Iron ore is likely to hit the “upper half” of the production guidance for the full year
July 19, 2023

Last week, mining giant Rio Tinto (RIO) opened the doors to its Oyu Tolgoi construction site to analysts, keen to show off its progress. The Mongolian copper mine is a mammoth operation, and will likely drive Rio’s earnings for decades to come, but had been plagued by delays and cost overruns for years.

Analyst updates following the site visit include a potential bump in gold production in 2025 (500,000 ounces compared with the long-term trend of 350,000 ounces a year), and slightly higher copper production than previously expected in 2025 and 2026. “Rio Tinto has impressive copper growth options,” said RBC Capital Markets analyst Tyler Broda. “We see the equity story, especially with Oyu Tolgoi, helping to offset the profitability impact from [an] expected fall in iron ore increasingly compelling.” 
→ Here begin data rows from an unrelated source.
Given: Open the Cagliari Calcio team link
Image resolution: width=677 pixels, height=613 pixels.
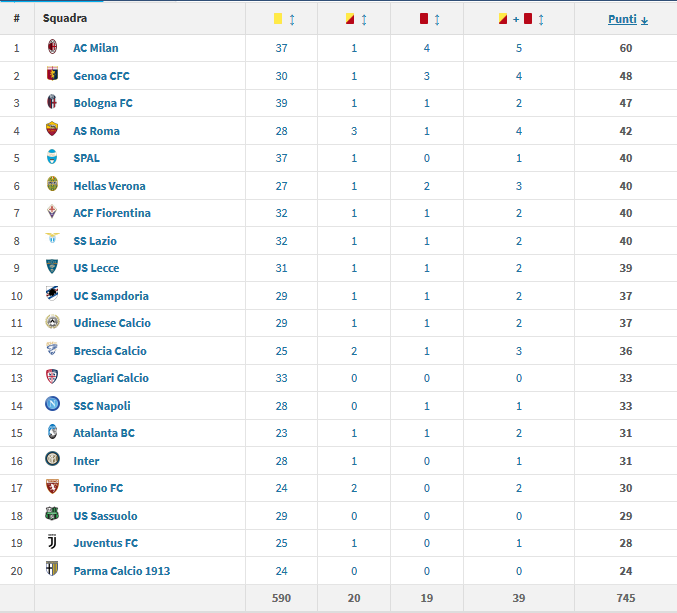Looking at the screenshot, I should tap(111, 378).
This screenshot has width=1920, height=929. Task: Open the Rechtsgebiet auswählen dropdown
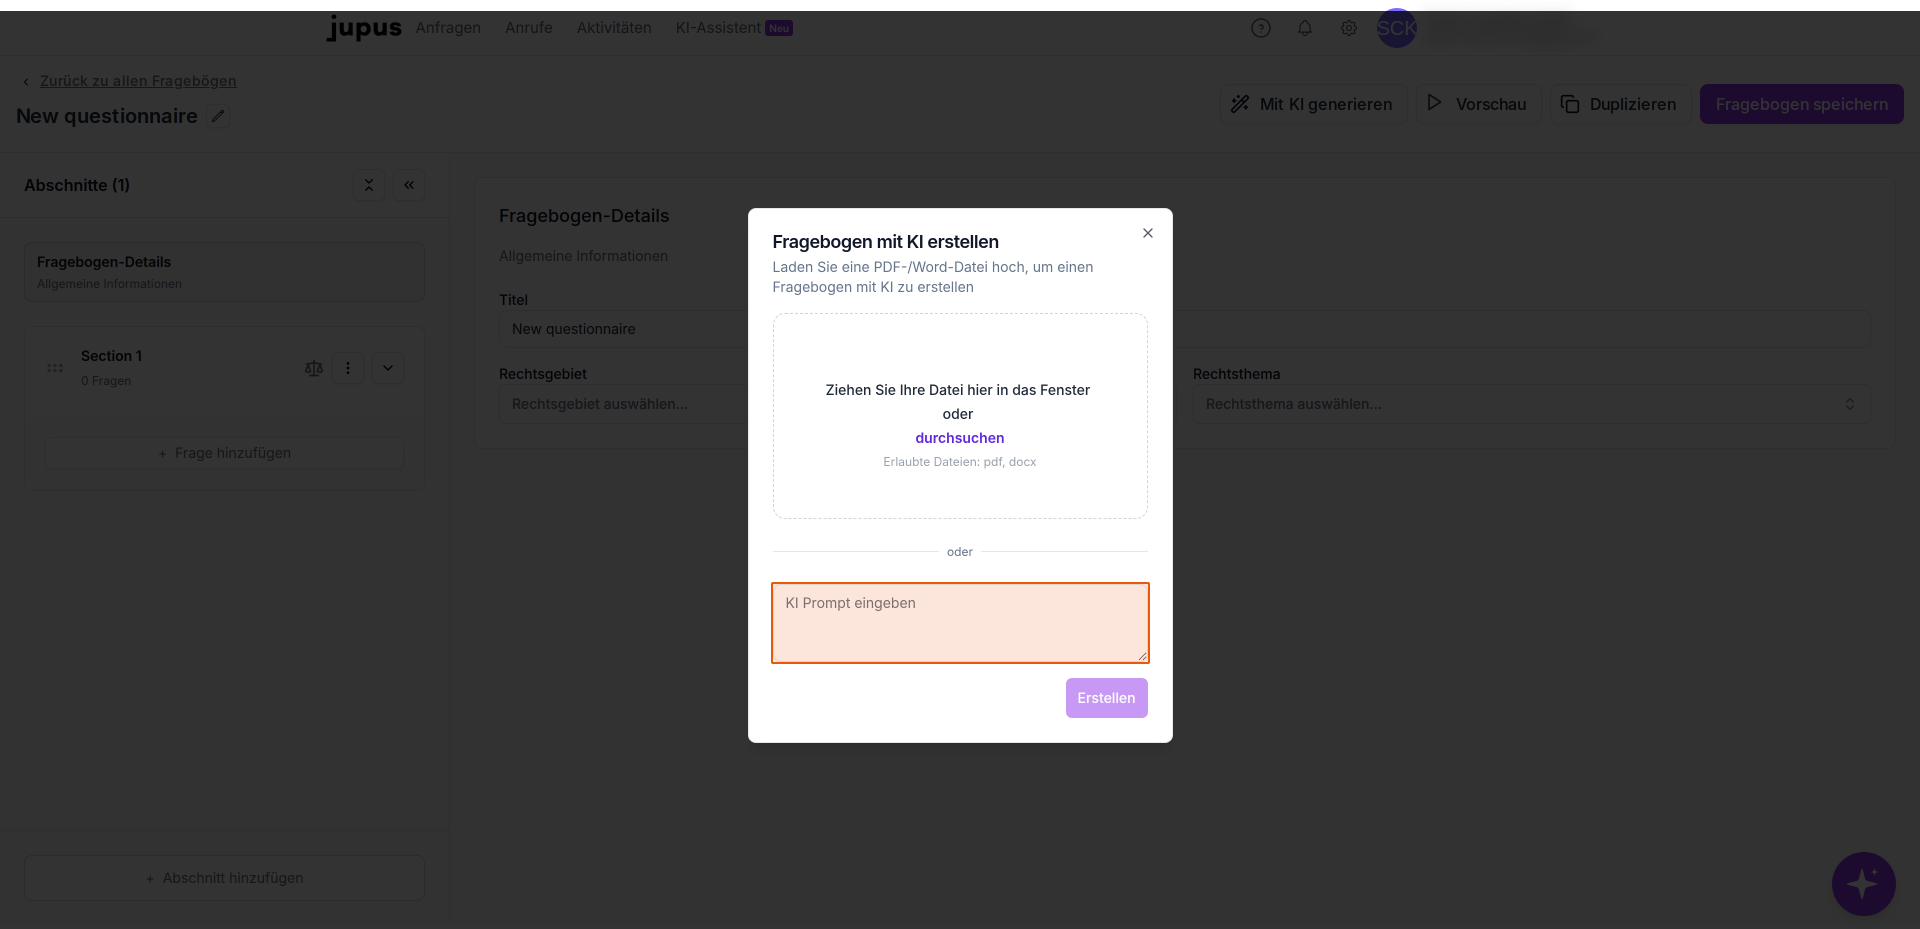pyautogui.click(x=623, y=404)
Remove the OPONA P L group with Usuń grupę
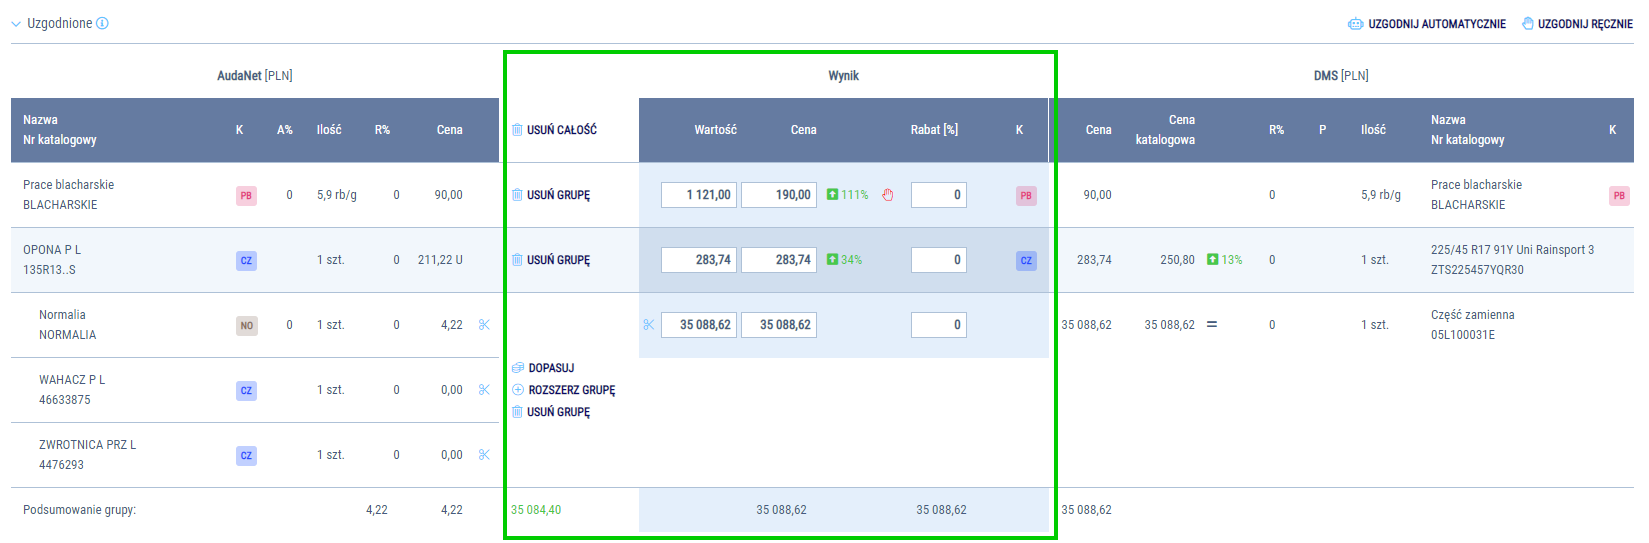1649x543 pixels. point(551,260)
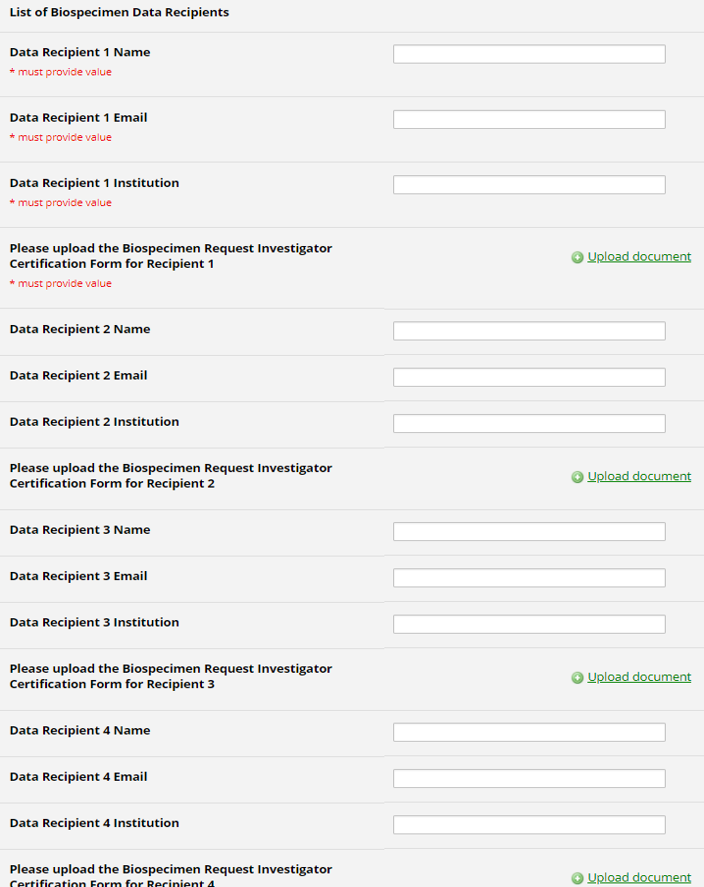This screenshot has width=704, height=887.
Task: Focus the Data Recipient 4 Email input
Action: click(529, 778)
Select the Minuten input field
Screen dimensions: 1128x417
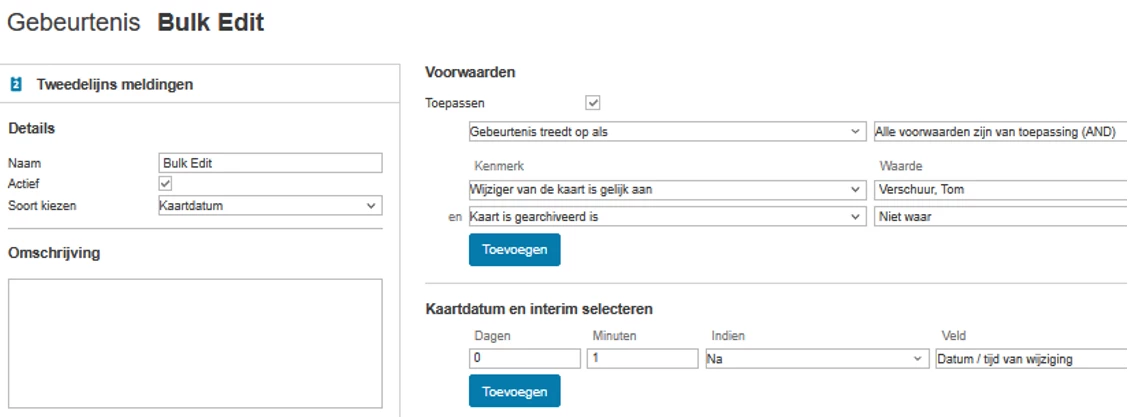[642, 358]
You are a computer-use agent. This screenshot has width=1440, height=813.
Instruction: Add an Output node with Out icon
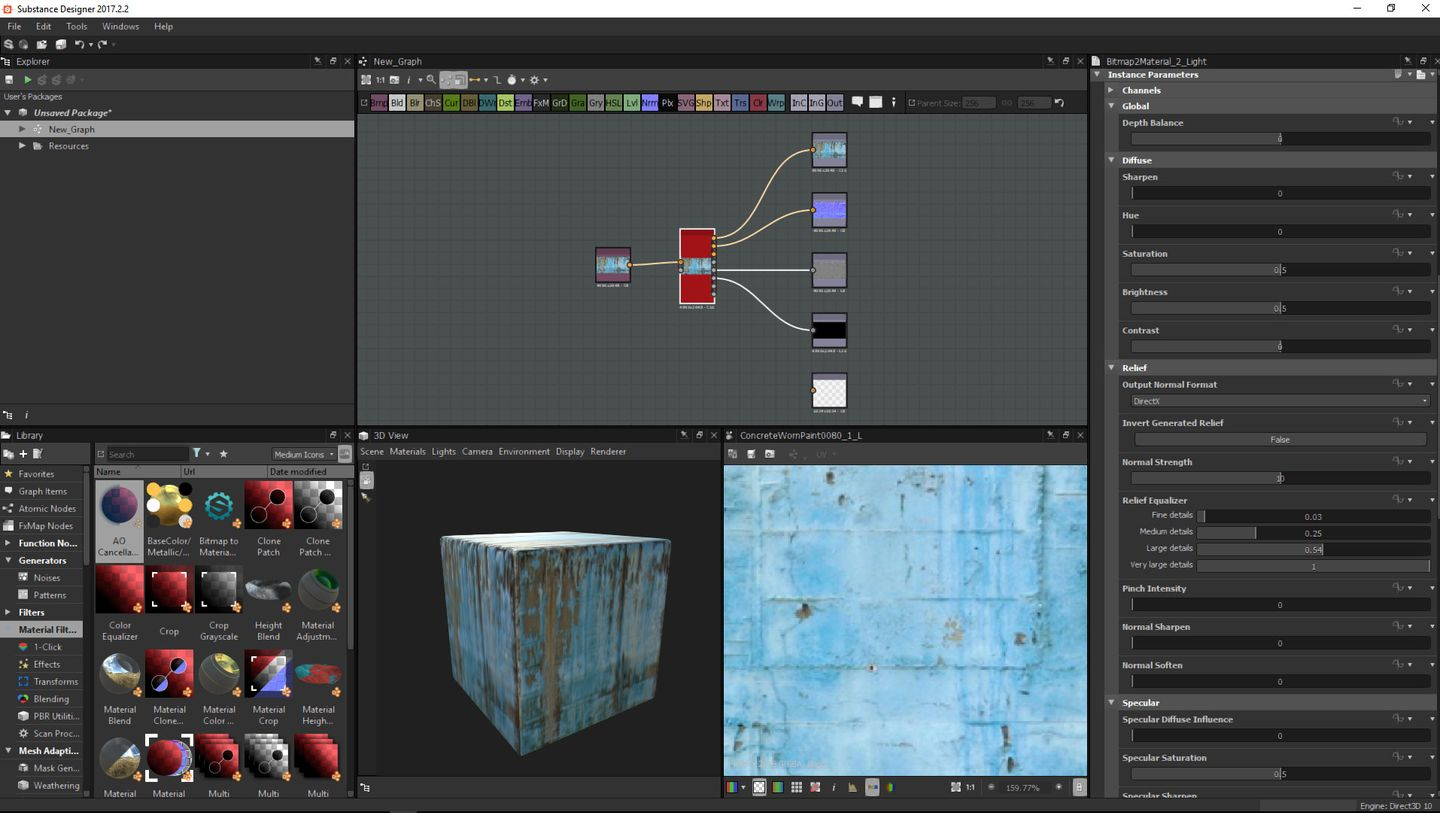(834, 103)
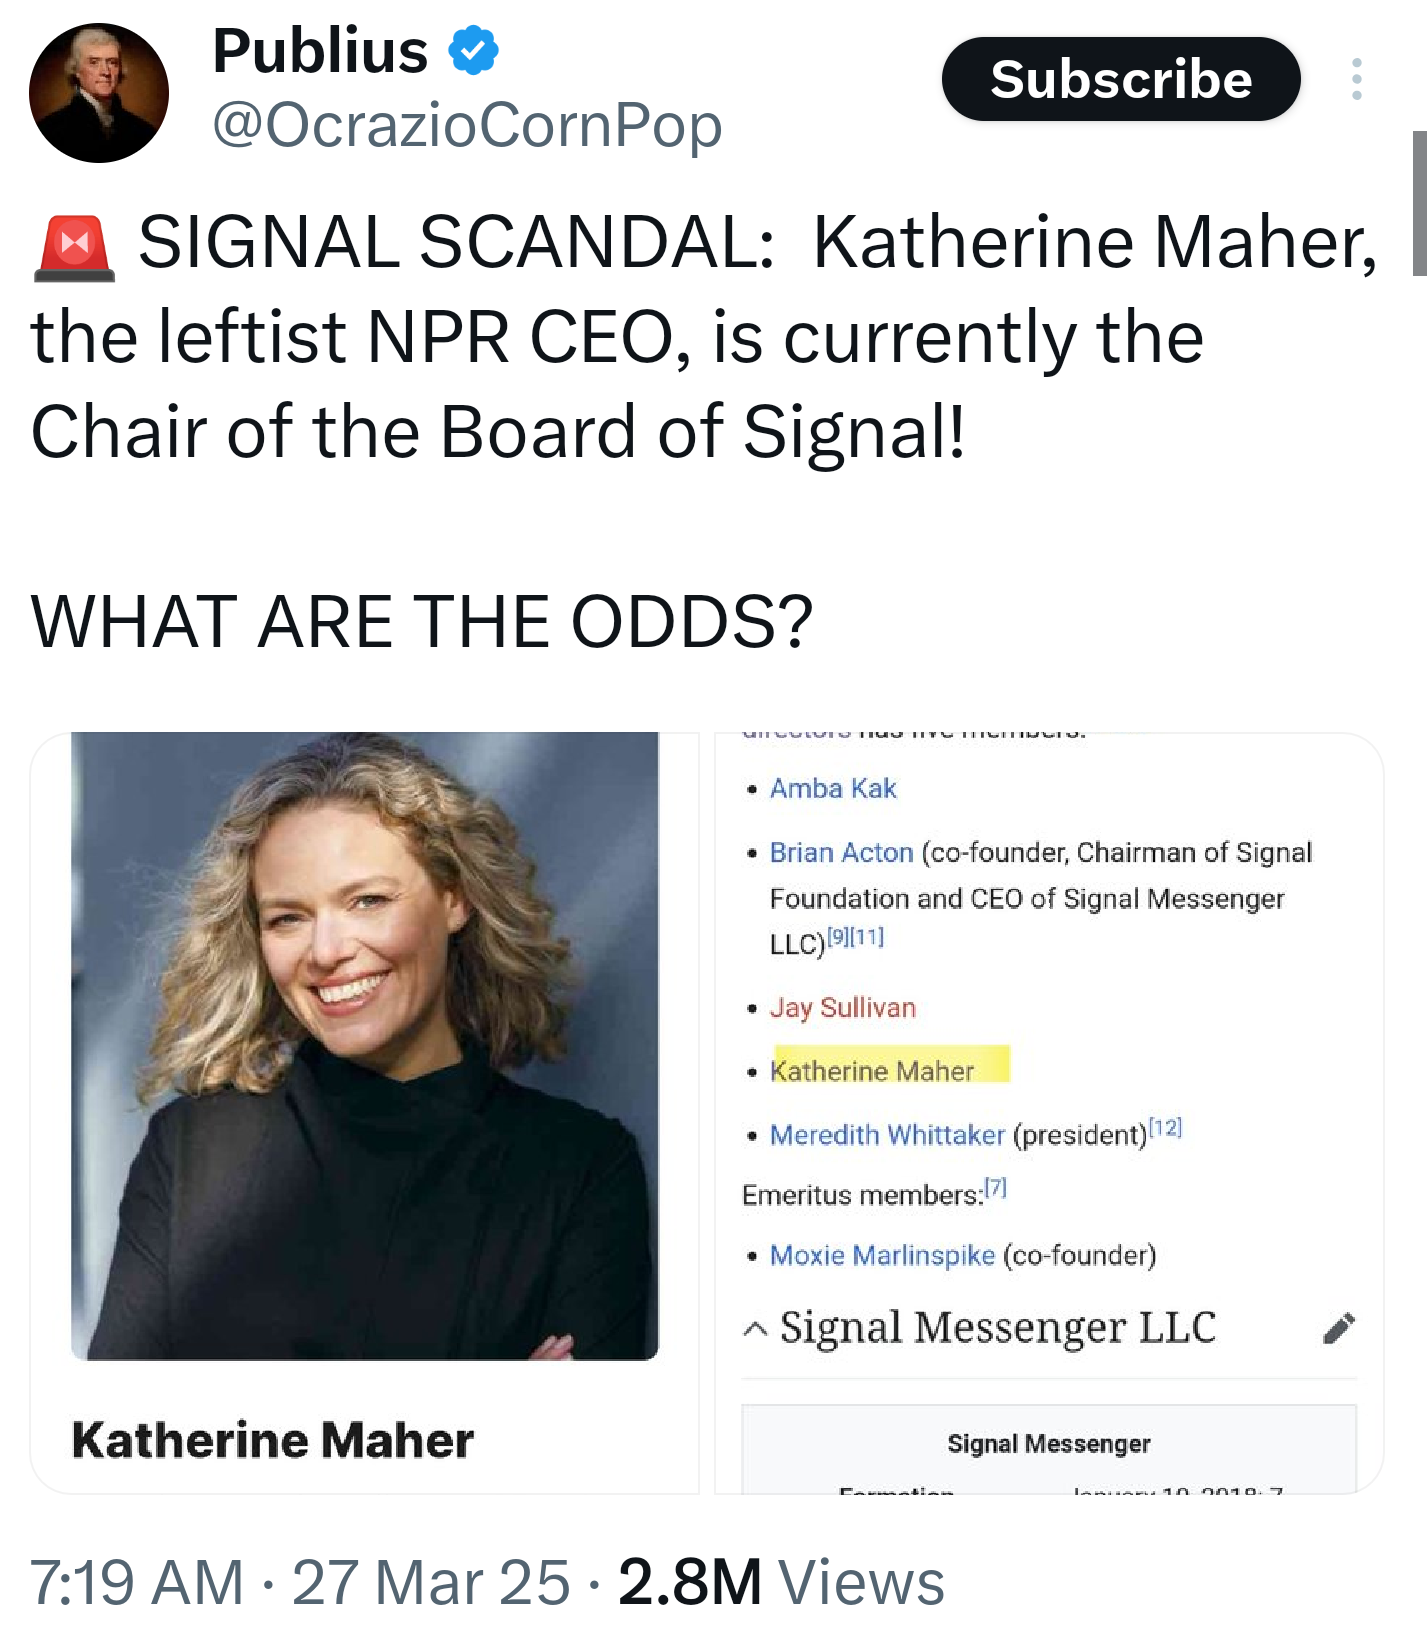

Meanwhile, Rio has also released its June quarter production numbers. Iron ore is likely to hit the “upper half” of the production guidance for the full year, even though the company missed the consensus forecast for first-half production after a train derailment. 

It reported 79.1mn tonnes for the quarter, compared to the forecast of 81.8mn tonnes. It has also raised its full-year cost guidance for the copper division to between 180¢ (139p) to 200¢, compared with 160¢-180¢ previously, due to a delay in rebuilding the smelter at the Kennecott mine in the US. Inflation also looked to impact the company’s lithium project in Argentina, Rincon, with the $140mn budget for this year now under review. 

Rio will publish its half-year results next week, but provided some guidance in the production update: cash flow will take a hit from a $900mn working capital build, while a lower dividend from the Escondida mine will also have an impact, given it is half what was paid last year. 

The positive update from Mongolia points to swifter benefits from the mine than anticipated, but in the short term Rio’s earnings are reliant on China pushing for more growth and thereby sending iron ore prices up.